Please reproduce the items below word for word, starting at the line with "Task: Open the imetatronink.substack.com" and continuing through the last item.

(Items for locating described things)
········
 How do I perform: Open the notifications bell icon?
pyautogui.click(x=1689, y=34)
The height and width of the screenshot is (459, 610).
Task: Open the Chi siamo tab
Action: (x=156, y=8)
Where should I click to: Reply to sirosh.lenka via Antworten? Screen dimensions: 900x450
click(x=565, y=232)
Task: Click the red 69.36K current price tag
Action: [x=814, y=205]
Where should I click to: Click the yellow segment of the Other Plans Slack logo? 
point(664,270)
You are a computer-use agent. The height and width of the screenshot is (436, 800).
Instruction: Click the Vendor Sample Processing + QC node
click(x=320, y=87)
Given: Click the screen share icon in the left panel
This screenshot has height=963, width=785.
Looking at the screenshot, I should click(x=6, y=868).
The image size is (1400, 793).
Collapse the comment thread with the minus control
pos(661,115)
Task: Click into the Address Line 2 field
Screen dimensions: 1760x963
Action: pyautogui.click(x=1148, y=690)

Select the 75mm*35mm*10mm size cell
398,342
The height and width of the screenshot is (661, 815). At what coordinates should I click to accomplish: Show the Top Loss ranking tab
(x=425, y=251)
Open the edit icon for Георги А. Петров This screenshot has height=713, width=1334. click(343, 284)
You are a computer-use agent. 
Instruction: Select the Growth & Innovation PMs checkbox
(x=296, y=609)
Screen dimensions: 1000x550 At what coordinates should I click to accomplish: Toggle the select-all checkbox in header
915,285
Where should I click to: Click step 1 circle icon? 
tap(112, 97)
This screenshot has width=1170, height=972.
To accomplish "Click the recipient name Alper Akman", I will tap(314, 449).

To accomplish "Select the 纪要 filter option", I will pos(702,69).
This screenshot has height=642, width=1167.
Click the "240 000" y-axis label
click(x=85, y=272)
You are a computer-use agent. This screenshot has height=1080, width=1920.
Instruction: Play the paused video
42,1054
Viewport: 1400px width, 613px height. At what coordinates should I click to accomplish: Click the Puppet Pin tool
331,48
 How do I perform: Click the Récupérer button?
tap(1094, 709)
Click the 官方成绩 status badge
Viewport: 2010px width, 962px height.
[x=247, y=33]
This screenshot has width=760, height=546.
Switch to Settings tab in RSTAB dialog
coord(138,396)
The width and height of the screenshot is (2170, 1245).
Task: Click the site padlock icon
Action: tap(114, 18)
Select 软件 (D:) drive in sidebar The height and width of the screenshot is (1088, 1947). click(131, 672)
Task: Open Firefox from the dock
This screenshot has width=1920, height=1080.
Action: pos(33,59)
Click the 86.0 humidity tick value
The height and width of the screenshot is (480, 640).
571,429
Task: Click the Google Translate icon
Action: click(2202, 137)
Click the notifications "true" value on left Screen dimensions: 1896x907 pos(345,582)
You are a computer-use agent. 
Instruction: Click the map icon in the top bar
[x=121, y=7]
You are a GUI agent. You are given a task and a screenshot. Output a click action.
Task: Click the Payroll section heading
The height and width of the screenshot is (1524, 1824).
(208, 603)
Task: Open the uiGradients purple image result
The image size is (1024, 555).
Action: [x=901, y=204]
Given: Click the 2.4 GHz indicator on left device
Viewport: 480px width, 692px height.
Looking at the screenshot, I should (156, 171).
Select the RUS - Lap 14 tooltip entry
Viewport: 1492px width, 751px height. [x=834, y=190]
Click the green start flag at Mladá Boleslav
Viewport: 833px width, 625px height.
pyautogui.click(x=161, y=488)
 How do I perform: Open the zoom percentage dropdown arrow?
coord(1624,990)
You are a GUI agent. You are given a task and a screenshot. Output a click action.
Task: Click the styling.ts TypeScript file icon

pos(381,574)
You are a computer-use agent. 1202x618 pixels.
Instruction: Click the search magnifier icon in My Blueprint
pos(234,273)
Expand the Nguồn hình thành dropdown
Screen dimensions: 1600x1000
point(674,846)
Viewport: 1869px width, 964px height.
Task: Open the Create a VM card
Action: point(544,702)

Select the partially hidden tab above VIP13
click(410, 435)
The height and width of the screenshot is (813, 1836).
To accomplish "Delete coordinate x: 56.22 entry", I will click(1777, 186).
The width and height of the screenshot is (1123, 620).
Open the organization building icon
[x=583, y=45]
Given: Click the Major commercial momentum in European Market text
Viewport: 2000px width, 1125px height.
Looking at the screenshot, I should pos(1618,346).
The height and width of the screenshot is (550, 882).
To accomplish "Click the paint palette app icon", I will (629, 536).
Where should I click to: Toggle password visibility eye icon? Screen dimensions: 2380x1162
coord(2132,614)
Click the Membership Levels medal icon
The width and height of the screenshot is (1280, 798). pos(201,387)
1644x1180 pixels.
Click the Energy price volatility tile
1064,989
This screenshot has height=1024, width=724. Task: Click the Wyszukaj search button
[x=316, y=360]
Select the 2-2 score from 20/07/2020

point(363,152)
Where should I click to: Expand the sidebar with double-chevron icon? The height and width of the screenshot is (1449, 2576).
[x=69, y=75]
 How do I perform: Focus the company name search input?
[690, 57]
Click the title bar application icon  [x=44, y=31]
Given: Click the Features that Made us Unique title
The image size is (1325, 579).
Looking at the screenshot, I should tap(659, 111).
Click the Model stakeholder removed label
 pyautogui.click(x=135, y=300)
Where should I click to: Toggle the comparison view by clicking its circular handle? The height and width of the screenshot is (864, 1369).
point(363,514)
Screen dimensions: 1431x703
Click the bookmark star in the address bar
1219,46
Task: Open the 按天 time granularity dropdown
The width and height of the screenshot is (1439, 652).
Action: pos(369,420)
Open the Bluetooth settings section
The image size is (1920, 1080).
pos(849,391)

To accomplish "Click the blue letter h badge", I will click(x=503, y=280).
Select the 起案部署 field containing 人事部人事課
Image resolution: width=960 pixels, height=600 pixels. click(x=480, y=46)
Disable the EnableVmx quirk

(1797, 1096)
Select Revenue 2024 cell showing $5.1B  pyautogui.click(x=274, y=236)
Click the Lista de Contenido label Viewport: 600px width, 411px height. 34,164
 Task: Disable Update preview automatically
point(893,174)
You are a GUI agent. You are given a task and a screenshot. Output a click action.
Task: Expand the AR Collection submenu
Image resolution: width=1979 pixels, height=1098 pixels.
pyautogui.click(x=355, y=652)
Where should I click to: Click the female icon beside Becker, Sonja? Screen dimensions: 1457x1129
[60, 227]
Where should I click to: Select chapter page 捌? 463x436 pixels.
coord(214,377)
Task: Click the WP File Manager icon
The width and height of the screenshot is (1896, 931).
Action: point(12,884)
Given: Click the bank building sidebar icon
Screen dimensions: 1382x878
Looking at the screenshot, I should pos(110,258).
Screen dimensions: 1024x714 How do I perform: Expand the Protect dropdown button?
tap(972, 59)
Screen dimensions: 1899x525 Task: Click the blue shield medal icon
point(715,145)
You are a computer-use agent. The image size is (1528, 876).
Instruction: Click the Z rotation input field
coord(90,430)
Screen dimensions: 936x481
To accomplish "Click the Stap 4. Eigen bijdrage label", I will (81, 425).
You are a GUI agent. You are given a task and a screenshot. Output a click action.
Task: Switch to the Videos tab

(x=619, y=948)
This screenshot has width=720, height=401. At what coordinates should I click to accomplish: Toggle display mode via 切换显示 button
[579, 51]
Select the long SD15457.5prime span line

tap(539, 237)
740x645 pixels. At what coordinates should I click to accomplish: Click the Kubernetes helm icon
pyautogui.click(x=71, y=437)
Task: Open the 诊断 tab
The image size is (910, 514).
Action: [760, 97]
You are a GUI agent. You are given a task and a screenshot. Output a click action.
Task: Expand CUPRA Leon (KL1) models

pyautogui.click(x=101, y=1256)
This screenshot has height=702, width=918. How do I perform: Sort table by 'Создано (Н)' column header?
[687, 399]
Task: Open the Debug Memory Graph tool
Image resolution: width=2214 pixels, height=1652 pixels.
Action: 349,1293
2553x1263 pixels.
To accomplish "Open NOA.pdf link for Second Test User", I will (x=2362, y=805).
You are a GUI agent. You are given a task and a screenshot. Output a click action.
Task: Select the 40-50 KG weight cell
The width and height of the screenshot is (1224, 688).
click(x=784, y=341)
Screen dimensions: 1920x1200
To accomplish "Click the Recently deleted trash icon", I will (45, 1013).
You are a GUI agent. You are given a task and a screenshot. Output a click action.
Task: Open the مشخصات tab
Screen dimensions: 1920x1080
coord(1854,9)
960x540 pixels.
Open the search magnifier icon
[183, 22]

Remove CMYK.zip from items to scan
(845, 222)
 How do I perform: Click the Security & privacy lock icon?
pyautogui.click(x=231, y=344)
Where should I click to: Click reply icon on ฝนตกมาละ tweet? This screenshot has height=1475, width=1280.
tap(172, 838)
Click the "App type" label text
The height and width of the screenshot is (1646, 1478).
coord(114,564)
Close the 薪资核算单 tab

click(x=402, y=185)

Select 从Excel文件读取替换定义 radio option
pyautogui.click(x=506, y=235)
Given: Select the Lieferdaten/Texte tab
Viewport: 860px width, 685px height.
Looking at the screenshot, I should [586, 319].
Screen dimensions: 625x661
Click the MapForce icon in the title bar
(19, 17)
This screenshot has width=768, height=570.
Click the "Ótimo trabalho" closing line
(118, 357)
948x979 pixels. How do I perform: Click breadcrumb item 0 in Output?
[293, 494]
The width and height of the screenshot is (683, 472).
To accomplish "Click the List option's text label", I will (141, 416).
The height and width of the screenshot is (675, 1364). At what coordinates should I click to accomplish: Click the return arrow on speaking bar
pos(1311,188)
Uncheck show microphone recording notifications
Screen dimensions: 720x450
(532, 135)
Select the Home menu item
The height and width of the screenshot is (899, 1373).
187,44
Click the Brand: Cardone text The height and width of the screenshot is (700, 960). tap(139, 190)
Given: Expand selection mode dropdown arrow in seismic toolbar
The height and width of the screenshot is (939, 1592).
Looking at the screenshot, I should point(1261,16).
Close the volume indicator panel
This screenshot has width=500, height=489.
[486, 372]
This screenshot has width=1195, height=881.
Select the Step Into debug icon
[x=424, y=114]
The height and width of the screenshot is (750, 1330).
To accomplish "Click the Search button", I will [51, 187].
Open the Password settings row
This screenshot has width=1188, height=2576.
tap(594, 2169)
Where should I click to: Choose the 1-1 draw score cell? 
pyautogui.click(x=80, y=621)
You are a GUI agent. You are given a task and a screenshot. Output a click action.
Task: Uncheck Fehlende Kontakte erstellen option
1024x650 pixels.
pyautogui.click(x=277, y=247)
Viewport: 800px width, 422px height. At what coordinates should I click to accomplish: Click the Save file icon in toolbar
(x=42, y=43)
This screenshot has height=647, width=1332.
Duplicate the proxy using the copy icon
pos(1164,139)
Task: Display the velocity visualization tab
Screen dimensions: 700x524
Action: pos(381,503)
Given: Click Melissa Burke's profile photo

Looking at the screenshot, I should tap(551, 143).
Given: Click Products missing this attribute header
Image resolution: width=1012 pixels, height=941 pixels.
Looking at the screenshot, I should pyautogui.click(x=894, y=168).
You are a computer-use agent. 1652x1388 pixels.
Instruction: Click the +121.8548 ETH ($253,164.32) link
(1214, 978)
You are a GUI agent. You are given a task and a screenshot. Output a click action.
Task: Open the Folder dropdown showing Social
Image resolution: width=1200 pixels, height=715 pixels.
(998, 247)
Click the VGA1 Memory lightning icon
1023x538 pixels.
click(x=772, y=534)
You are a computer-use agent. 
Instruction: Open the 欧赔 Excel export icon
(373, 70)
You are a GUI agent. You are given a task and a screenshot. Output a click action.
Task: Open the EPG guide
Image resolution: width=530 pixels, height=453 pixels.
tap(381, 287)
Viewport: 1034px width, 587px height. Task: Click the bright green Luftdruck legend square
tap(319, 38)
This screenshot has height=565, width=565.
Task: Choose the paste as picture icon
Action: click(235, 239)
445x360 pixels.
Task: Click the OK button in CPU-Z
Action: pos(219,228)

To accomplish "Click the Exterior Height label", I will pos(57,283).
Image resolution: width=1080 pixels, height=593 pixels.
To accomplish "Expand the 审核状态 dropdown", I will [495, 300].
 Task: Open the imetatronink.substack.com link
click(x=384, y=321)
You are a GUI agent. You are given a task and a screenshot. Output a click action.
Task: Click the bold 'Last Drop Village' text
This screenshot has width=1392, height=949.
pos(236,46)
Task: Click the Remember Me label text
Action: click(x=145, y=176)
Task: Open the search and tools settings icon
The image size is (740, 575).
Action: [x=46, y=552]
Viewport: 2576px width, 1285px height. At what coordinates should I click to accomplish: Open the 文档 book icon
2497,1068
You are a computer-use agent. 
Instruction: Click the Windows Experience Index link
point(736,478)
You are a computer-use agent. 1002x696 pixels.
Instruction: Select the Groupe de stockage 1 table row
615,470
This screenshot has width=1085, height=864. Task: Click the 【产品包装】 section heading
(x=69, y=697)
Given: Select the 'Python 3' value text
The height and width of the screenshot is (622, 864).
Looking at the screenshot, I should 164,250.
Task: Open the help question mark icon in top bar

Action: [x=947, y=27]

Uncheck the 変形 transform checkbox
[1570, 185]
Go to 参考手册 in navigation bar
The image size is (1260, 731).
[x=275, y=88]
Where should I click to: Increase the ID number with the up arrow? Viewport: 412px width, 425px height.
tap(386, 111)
········
Solved problem:
 Task: Open the imetatronink.substack.com link
click(x=384, y=321)
You are a GUI agent. You are given a task and a screenshot. Output a click action.
Task: Click the bold 'Last Drop Village' text
This screenshot has width=1392, height=949.
pos(236,46)
Task: Click the Remember Me label text
Action: click(x=145, y=176)
Task: Open the search and tools settings icon
The image size is (740, 575).
Action: [x=46, y=552]
Viewport: 2576px width, 1285px height. At what coordinates should I click to accomplish: Open the 文档 book icon
2497,1068
You are a computer-use agent. 
Instruction: Click the Windows Experience Index link
point(736,478)
You are a computer-use agent. 1002x696 pixels.
Instruction: Select the Groupe de stockage 1 table row
615,470
This screenshot has width=1085, height=864. Task: Click the 【产品包装】 section heading
(x=69, y=697)
Given: Select the 'Python 3' value text
The height and width of the screenshot is (622, 864).
Looking at the screenshot, I should 164,250.
Task: Open the help question mark icon in top bar

Action: [x=947, y=27]

Uncheck the 変形 transform checkbox
[1570, 185]
Go to 参考手册 in navigation bar
The image size is (1260, 731).
[x=275, y=88]
Where should I click to: Increase the ID number with the up arrow? Viewport: 412px width, 425px height.
tap(386, 111)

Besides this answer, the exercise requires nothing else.